>> Begin Items

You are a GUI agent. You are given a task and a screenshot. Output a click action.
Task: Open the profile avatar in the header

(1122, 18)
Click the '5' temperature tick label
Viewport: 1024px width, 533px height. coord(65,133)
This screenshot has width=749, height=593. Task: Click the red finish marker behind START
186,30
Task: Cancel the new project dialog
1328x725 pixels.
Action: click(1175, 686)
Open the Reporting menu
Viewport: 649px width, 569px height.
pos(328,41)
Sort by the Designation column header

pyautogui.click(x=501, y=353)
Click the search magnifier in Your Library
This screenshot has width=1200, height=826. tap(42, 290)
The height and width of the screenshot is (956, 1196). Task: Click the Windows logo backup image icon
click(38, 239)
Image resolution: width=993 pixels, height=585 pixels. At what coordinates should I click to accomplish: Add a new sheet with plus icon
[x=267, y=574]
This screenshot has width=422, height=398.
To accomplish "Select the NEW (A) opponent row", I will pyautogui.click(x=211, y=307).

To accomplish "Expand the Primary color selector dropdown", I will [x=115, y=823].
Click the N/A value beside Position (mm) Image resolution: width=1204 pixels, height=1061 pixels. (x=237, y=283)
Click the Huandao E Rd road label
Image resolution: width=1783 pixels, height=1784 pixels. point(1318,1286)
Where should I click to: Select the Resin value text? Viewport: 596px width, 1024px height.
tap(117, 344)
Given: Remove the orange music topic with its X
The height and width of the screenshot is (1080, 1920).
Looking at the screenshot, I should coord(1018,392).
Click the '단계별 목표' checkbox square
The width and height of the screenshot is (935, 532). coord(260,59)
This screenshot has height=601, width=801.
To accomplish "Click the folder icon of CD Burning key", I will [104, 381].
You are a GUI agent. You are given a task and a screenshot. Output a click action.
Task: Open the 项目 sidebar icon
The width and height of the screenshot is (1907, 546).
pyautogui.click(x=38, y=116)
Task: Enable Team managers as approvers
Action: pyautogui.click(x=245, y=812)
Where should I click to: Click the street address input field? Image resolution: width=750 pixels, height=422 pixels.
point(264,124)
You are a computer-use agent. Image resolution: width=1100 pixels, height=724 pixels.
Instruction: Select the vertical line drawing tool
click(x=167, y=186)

>> End Items

§ What to do:
Please rewrite all of the data above with every "GUI agent" changed to "interface agent", keeping everything else the same.

§ Exercise result:
You are a interface agent. You are given a task and a screenshot. Output a click action.
Task: Open the profile avatar in the header

(1122, 18)
Click the '5' temperature tick label
Viewport: 1024px width, 533px height. coord(65,133)
This screenshot has width=749, height=593. Task: Click the red finish marker behind START
186,30
Task: Cancel the new project dialog
1328x725 pixels.
Action: click(1175, 686)
Open the Reporting menu
Viewport: 649px width, 569px height.
pos(328,41)
Sort by the Designation column header

pyautogui.click(x=501, y=353)
Click the search magnifier in Your Library
This screenshot has width=1200, height=826. tap(42, 290)
The height and width of the screenshot is (956, 1196). Task: Click the Windows logo backup image icon
click(38, 239)
Image resolution: width=993 pixels, height=585 pixels. At what coordinates should I click to accomplish: Add a new sheet with plus icon
[x=267, y=574]
This screenshot has width=422, height=398.
To accomplish "Select the NEW (A) opponent row", I will pyautogui.click(x=211, y=307).

To accomplish "Expand the Primary color selector dropdown", I will [x=115, y=823].
Click the N/A value beside Position (mm) Image resolution: width=1204 pixels, height=1061 pixels. (x=237, y=283)
Click the Huandao E Rd road label
Image resolution: width=1783 pixels, height=1784 pixels. point(1318,1286)
Where should I click to: Select the Resin value text? Viewport: 596px width, 1024px height.
tap(117, 344)
Given: Remove the orange music topic with its X
The height and width of the screenshot is (1080, 1920).
Looking at the screenshot, I should coord(1018,392).
Click the '단계별 목표' checkbox square
The width and height of the screenshot is (935, 532). coord(260,59)
This screenshot has height=601, width=801.
To accomplish "Click the folder icon of CD Burning key", I will [104, 381].
You are a interface agent. You are given a task and a screenshot. Output a click action.
Task: Open the 项目 sidebar icon
The width and height of the screenshot is (1907, 546).
pyautogui.click(x=38, y=116)
Task: Enable Team managers as approvers
Action: pyautogui.click(x=245, y=812)
Where should I click to: Click the street address input field? Image resolution: width=750 pixels, height=422 pixels.
point(264,124)
You are a computer-use agent. Image resolution: width=1100 pixels, height=724 pixels.
Instruction: Select the vertical line drawing tool
click(x=167, y=186)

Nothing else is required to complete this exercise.